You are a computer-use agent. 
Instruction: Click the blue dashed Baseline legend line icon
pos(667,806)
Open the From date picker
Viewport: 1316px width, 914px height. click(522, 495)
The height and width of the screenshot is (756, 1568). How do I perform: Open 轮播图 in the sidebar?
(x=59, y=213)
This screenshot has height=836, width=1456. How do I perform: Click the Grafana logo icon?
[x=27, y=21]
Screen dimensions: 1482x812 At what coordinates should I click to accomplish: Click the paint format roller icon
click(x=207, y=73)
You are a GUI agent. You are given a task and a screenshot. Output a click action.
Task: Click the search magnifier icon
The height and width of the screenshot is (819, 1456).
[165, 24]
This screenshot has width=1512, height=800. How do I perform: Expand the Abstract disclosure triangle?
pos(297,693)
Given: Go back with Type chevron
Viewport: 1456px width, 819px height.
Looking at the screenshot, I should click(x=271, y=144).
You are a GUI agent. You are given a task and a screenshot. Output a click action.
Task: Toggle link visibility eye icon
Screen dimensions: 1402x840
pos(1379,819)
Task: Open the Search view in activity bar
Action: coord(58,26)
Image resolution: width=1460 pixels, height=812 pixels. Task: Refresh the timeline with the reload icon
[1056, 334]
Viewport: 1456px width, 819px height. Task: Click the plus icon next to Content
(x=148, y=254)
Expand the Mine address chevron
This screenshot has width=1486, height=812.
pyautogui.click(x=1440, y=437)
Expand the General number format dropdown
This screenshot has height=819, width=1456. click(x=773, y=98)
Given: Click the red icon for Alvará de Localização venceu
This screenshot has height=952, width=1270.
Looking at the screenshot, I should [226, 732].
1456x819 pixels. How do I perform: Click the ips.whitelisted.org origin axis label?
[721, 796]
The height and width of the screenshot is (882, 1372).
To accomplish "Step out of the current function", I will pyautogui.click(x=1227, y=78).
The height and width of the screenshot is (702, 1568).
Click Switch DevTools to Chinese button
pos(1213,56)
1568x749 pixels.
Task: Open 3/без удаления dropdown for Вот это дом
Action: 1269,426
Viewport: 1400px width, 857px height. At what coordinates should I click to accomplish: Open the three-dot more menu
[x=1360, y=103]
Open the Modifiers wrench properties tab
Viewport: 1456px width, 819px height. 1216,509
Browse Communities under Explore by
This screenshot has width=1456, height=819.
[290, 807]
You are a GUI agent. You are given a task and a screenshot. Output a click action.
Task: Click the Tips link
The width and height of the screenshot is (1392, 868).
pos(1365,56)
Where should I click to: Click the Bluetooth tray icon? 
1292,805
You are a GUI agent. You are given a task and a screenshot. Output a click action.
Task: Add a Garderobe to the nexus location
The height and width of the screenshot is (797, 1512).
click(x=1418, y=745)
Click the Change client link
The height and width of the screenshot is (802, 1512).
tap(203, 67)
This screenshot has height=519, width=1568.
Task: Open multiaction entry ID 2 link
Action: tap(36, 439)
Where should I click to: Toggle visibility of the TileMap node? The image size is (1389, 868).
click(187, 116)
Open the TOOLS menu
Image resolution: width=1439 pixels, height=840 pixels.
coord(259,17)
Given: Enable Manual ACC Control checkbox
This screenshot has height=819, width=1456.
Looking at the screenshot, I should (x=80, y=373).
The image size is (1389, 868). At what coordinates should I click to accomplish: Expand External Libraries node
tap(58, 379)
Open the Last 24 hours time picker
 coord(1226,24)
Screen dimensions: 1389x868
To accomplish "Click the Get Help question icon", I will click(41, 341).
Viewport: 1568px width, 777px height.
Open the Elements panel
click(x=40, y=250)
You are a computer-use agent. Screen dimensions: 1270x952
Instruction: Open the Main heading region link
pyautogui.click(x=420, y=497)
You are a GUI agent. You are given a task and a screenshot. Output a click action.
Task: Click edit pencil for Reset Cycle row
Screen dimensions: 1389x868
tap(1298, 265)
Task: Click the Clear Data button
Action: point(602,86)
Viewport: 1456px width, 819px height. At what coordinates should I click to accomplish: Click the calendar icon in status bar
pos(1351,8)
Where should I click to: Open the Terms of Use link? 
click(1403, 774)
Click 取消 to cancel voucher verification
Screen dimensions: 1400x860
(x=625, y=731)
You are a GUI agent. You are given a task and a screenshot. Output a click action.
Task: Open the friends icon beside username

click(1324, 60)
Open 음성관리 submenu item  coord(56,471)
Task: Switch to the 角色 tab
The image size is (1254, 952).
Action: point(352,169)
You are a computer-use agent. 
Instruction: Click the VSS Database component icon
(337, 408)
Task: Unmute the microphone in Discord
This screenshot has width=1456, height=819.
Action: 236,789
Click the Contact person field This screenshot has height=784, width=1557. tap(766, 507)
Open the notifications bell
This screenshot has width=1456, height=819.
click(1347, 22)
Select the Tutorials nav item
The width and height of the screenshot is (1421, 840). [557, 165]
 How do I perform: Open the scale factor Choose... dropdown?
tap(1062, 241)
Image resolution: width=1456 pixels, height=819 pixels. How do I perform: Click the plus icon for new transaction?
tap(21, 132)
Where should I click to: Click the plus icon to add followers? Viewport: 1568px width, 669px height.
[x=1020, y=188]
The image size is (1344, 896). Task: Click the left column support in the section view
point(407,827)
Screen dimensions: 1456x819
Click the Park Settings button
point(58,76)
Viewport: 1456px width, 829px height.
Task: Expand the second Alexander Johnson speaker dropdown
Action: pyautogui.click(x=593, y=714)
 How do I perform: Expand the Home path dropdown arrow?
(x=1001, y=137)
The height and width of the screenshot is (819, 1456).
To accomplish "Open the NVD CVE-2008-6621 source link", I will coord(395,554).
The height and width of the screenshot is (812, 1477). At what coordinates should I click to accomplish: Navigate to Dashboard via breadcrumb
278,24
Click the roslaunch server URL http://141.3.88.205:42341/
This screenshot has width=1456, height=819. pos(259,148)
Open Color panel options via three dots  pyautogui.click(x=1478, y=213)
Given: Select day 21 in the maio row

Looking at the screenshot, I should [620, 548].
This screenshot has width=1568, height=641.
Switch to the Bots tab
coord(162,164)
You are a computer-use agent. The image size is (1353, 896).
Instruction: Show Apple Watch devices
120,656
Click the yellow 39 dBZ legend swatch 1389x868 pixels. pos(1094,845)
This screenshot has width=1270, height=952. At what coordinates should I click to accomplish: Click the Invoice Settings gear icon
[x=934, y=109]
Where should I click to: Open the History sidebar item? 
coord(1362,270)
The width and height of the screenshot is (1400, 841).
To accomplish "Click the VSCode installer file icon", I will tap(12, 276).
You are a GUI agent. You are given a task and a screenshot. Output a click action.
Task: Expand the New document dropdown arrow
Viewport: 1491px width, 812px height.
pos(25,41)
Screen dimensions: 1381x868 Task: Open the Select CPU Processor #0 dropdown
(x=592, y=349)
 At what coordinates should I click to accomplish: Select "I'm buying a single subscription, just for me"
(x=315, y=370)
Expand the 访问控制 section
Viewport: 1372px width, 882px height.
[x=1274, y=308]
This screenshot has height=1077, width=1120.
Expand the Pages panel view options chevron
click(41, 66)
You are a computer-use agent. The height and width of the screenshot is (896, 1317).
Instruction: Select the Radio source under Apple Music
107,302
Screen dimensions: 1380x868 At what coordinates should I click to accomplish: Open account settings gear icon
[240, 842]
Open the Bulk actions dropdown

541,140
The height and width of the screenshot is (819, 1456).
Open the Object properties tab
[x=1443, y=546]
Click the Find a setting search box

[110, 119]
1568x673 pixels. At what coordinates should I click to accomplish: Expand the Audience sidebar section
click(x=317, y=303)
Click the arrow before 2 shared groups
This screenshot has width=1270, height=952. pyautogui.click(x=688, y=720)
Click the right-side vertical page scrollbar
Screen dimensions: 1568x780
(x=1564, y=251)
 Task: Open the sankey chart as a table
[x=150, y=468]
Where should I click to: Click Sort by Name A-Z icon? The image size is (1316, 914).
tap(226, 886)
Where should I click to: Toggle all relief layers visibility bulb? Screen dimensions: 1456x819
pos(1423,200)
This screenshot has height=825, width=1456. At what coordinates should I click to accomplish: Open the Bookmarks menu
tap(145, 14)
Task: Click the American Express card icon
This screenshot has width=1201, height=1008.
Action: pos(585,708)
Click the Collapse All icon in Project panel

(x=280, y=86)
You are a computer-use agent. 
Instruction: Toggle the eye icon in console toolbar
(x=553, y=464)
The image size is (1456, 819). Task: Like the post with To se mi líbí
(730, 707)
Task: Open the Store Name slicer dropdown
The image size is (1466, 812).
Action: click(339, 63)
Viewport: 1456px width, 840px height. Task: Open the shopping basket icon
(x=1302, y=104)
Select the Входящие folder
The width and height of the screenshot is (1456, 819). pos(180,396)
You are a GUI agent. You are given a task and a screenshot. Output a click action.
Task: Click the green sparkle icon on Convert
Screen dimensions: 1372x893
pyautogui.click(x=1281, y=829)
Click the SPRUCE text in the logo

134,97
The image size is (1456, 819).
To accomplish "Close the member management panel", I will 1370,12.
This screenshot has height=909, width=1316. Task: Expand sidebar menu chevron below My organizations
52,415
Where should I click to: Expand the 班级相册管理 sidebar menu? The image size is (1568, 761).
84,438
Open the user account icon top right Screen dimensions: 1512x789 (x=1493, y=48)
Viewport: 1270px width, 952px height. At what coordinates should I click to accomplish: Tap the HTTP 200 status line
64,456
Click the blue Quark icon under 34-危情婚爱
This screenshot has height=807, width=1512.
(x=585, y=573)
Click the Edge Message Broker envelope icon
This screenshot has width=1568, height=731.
◆ ◆ ◆ ◆ ◆ ◆ ◆
(INSTRUCTIONS TO FOLLOW):
Where does the string "right" appear in the records? Copy every line that holds it.

(WRITTEN REPLY):
Click the right-side vertical page scrollbar
Open the user account icon top right Screen dimensions: 1512x789 (x=1493, y=48)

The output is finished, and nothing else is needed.